## Page text
┏━━
Changing lanes: urban mobility and the impact of Covid-19


The impact of Covid-19 is changing the way we live, and upending orthodoxies at a blistering pace. This holds true for transport as it does for so much else. Recent regulation change is set to have significant impacts on the way many of us interact with – and travel across – the urban environment.

By changing the rules around the advertising of traffic regulation orders, central government has now made it considerably easier for local authorities to impose car-free streets across the country. Whilst not noted in the new guidance itself, Chris Heaton-Harris, Minister of State for Transport, tweeted that the intention of this change is “to help local authorities that want to give cyclists and pedestrians more space on roads during the #coronavirus.

These are positive, common sense developments. The task now is to ensure these temporary measures are not wound back – as CLES has noted in papers published this week: there can be no return to normal. Indeed, returning to normality increasingly seems like an impossibility. Instead, with transport – as with so much else – we find ourselves facing a fork in the road.

Two scenarios lie ahead of us in how we use and traverse our urban environments.

We can take the path of Wuhan where, since the easing of the lockdown, car sales have rebounded and private car use has rocketed, while public transport use has shrunk. Or we can take the route being pioneered by municipalities across the planet, where this economic and social shutdown is being utilised as a moment to rethink and reorganise how we navigate our urban environments, with ambitious plans already underway to build cycle lanes and prioritise pedestrians.
┗━━
## Source data
┏━━
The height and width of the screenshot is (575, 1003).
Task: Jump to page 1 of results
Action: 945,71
┗━━
┏━━
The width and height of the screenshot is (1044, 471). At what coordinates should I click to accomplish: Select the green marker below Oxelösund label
┗━━
## Work item A
Quote a passage from the urban mobility article. Begin at the words that include "These are positive, common" and stop after "in the road.".
## Work item B
According to the urban mobility article, who tweeted the intention behind the change to the rules on advertising traffic regulation orders?
## Work item C
Please rewrite the paragraph of the urban mobility article that begins "We can take the path of Wuhan" as a short list, keeping its main facts.

## Task response A
These are positive, common sense developments. The task now is to ensure these temporary measures are not wound back – as CLES has noted in papers published this week: there can be no return to normal. Indeed, returning to normality increasingly seems like an impossibility. Instead, with transport – as with so much else – we find ourselves facing a fork in the road.

## Task response B
Chris Heaton-Harris, Minister of State for Transport.

## Task response C
- Path of Wuhan: since the lockdown eased, car sales have rebounded, private car use has rocketed, and public transport use has shrunk.
- Route of municipalities across the planet: the shutdown is used to rethink and reorganise how people navigate urban environments, with ambitious plans underway to build cycle lanes and prioritise pedestrians.